## Page text
==================================================

Why Demetrious Johnson Eviscerating The UFC Matters

Why Demetrious Johnson Eviscerating The UFC Matters

UFC flyweight king Demetrious Johnson sounded off on the promotion he fights for and it's an important look at the culture of MMA.

Jun 5, 2017 by FloCombat Staff
Why Demetrious Johnson Eviscerating The UFC Matters
By Elias Cepeda


If you haven't yet, do yourself a favor and read the statement flyweight world champion Demetrious Johnson's released early Monday morning. It will be the most important MMA-related item you will have read so far this year.

Johnson's letter does its own heavy lifting and speaks for itself, but it is important to take a step back and reflect on how and why it is so significant. In summation, Johnson's statement gives a detailed defense of himself in light of UFC president Dana White's recent insults, and also serves to condemn what the fighter correctly calls the UFC's bullying business practices.

The longtime reigning champion's statement is nothing short of the most comprehensive public pulling back of the curtain by an elite UFC fighter in the promotion's history, and stands as the most detailed critique, to date, of the MMA company's business model from an athlete at his level.

His account also fits perfectly the pattern made clear by statements on labor relations, ranging from brusque to insulting, from the UFC's president over the entirety of his tenure as well as what probing reporters have been hearing for years from the company's athletes about what goes on behind closed doors during their dealings with the promotion.

==================================================

## Provided records
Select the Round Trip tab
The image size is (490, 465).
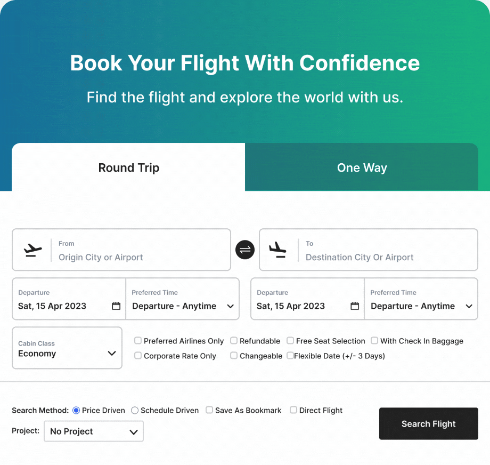[128, 167]
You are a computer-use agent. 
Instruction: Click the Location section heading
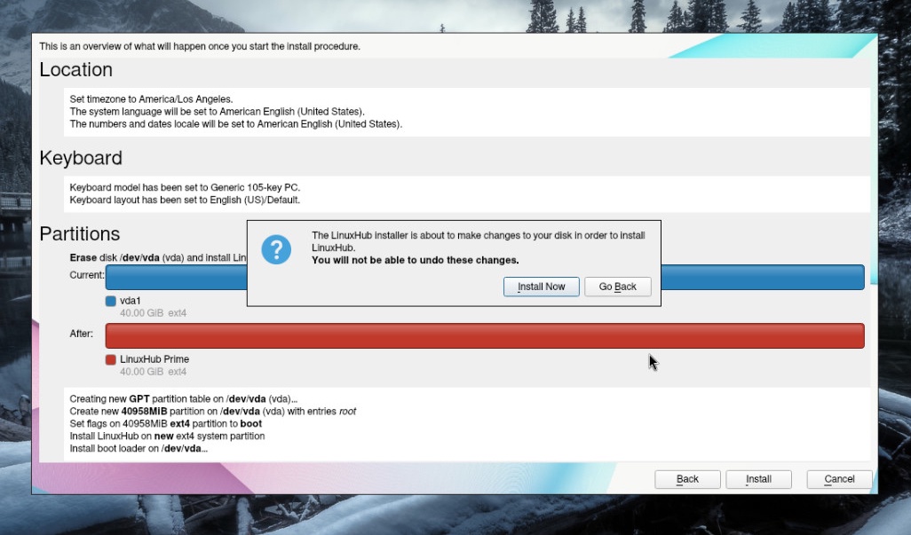click(x=76, y=70)

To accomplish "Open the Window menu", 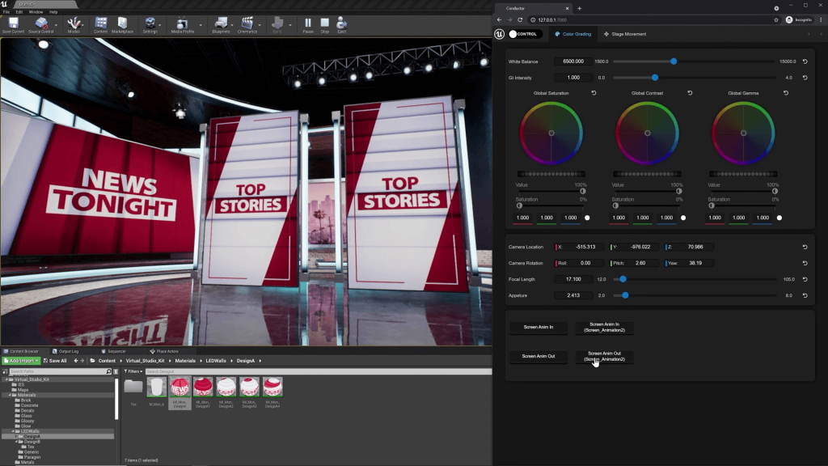I will [x=36, y=12].
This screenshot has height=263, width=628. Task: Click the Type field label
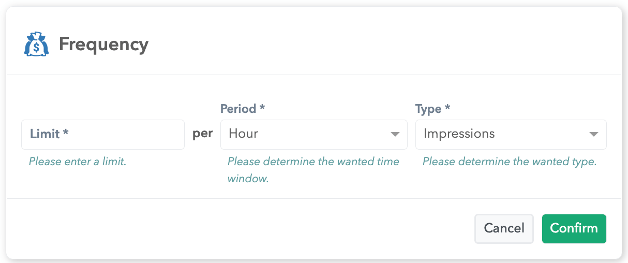[428, 109]
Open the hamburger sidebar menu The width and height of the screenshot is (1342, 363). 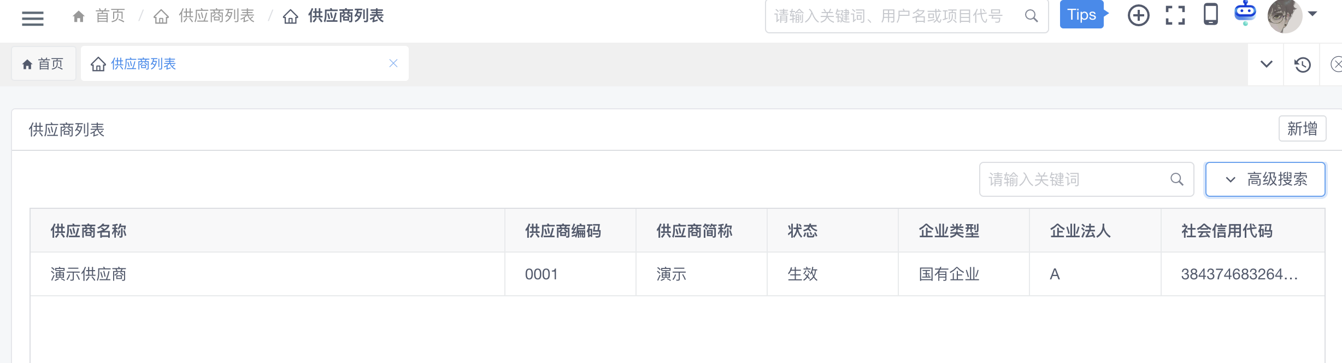33,18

==================================================

## Instruction 1
In the article on Demetrious Johnson above, set down the passage that begins at the words "If you haven't" and stops after the words "at his level.".
## Instruction 2
According to the article on Demetrious Johnson above, whose recent insults does Johnson's statement defend him against?
## Instruction 3
State whether each statement below agrees with the article on Demetrious Johnson above. Answer yes or no for each, and quote the deciding words.
(a) The article is dated June 5, 2017.
(b) Johnson released his statement on a Friday evening.
(c) The article calls Johnson the UFC's bantamweight champion.

## Exercise answer 1
If you haven't yet, do yourself a favor and read the statement flyweight world champion Demetrious Johnson's released early Monday morning. It will be the most important MMA-related item you will have read so far this year.

Johnson's letter does its own heavy lifting and speaks for itself, but it is important to take a step back and reflect on how and why it is so significant. In summation, Johnson's statement gives a detailed defense of himself in light of UFC president Dana White's recent insults, and also serves to condemn what the fighter correctly calls the UFC's bullying business practices.

The longtime reigning champion's statement is nothing short of the most comprehensive public pulling back of the curtain by an elite UFC fighter in the promotion's history, and stands as the most detailed critique, to date, of the MMA company's business model from an athlete at his level.

## Exercise answer 2
Those of UFC president Dana White.

## Exercise answer 3
(a) Yes: "Jun 5, 2017 by FloCombat Staff"
(b) No: "released early Monday morning"
(c) No: "UFC flyweight king Demetrious Johnson"